TAYLOR: PRIEST OF THE ARCHDIOCESE OF GLASGOW: WITNESS BEFORE THE TRIBUNAL OF THE BEATIFICATION SOEUR THÉRÈSE OF LISIEUX, THE LITTLE FLOWER OF JESUSĪ NEW AND COMPLETE TRANSLATION OF L'HISTOIRE D'UNE ÂME, WITH AN ACCOUNT OF SOME FAVOURS ATTRIBUTED TO THE INTERCESSION OF SOEUR THÉRÈSEĮDITED BY T. With additional writings and sayings of St. Thérèse of LisieuxĮntitled by herself: "The Story of the Springtime of a Little White Flower" We are deeply grateful to the publishers for bringing them to us.The Story of a Soul (L'Histoire d'Une Âme): The Autobiography of St. This new translation, the books by Abbe Combes, and the Story of a Family by Piat, are invaluable to those who have chosen Therese as their spiritual guide. With my constant reading about and thinking about Therese these last ten years, I owe a debt of thanks to Abbe Combes whose writings also published by Kenedy, are full of the exact translation from Therese’s own note books which Carmel made available to him.

therese of lisieux autobiography therese of lisieux autobiography

He does not hesitate to accuse Pauline of lying, in and out of the confessional, and there is an implied criticism of Msgr. Robot has himself written a book which is full of spleen, so venomous is his criticism. Robot who reviewed in 3 articles the new translation in the London Catholic Herald.

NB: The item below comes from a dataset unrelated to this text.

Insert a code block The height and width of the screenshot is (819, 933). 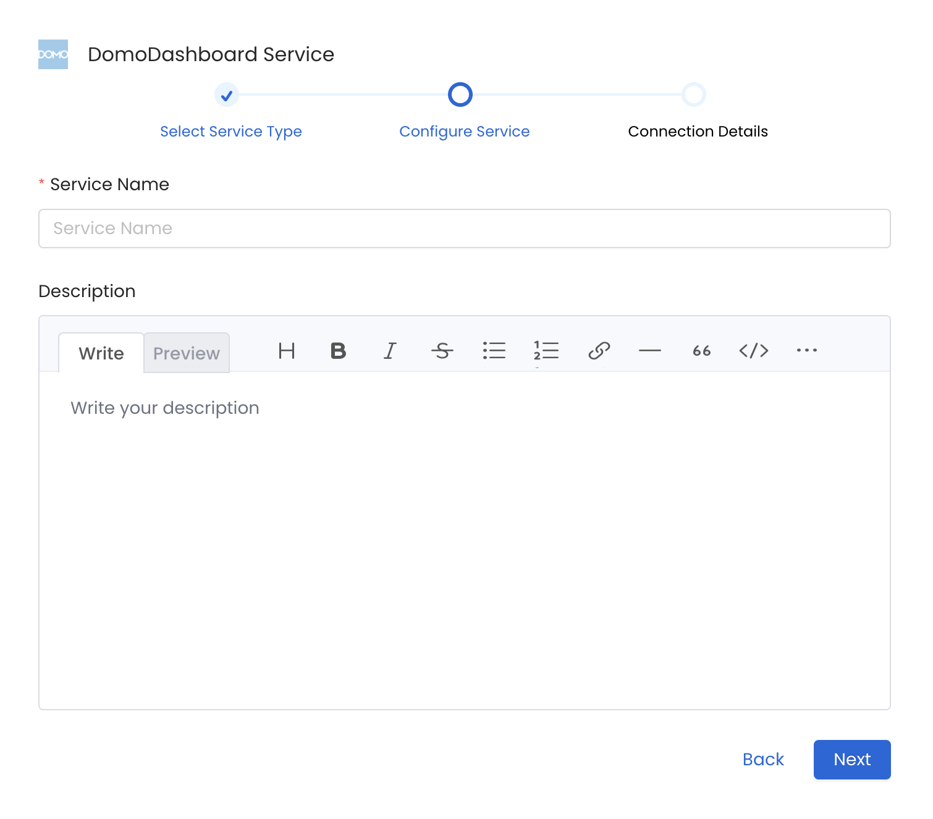point(754,351)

therese of lisieux autobiography

On the other hand the passage about Mother Marie de Gonzague’s harshness to Therese at the beginning of her life in Carmel do not appear in the French notebooks according to Fr. These lines are not in the Knox translation. In Pauline’s version, nails in the wall (and what were nails doing in the wall of a model home?) appeared as gnarled fingers and her father’s hat as a monster on his knee. Did Pauline write in these passages? There is one where Therese’s nervous illness is described. There are passages in the Taylor translation (from Pauline’s version) that do not appear in the Knox translation. Perhaps the translation does not answer all my questions. I am not going to compare Therese to Nietche, Dostoievsky, St. Thomas and St. Augustine as some modern intellectuals are doing. I myself am delighted with the fresh, joyful spontaneity of style, the spirit of the book which flowing, animated, humorous, profound. We must be content, if any devotee of this most attractive of modern saints can ever be satisfied, with Monsignor Knox’s translation, his last work of love before his death last year. We will not really know the Saint until she reveals herself to us. Vernon Johnson in the introduction, the erasor had been used so liberally, there had been so much rewriting done by Therese herself, by Pauline (Mother Agnes) by the saint’s own permission, that even all the means used by science to restore the original were in vain. Here at last is the translation from the original note book of St. Therese sixty years after her death, and even now according to Msgr. THERESE OF LISTEUX, translated by Monsignor Ronald Knox.